[Dataset excerpts]
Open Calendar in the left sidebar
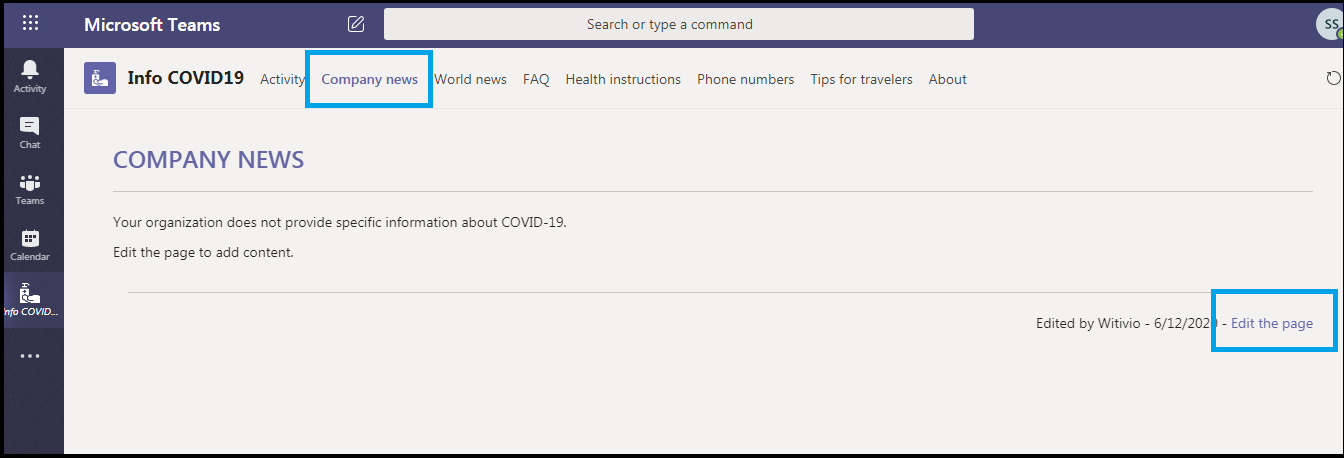 [30, 244]
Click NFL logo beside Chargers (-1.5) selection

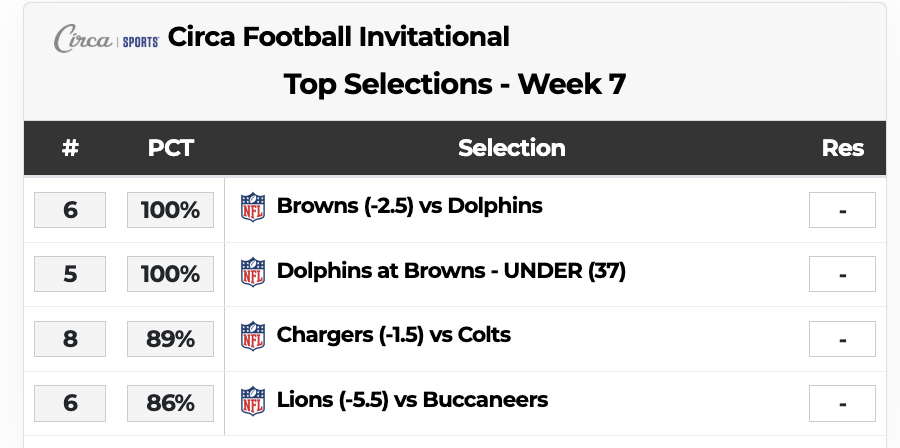point(253,336)
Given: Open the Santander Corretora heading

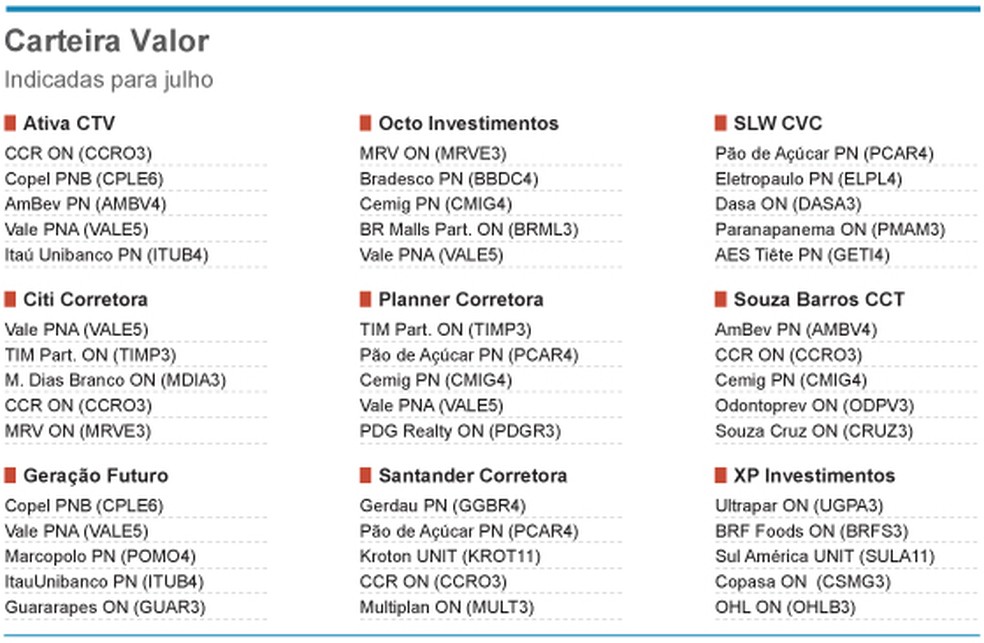Looking at the screenshot, I should pos(473,476).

*Required work:* Retype all the data exactly. Omit pictures.

*Output:*
Open Calendar in the left sidebar
 [30, 244]
Click NFL logo beside Chargers (-1.5) selection

point(253,336)
Given: Open the Santander Corretora heading

Looking at the screenshot, I should pos(473,476).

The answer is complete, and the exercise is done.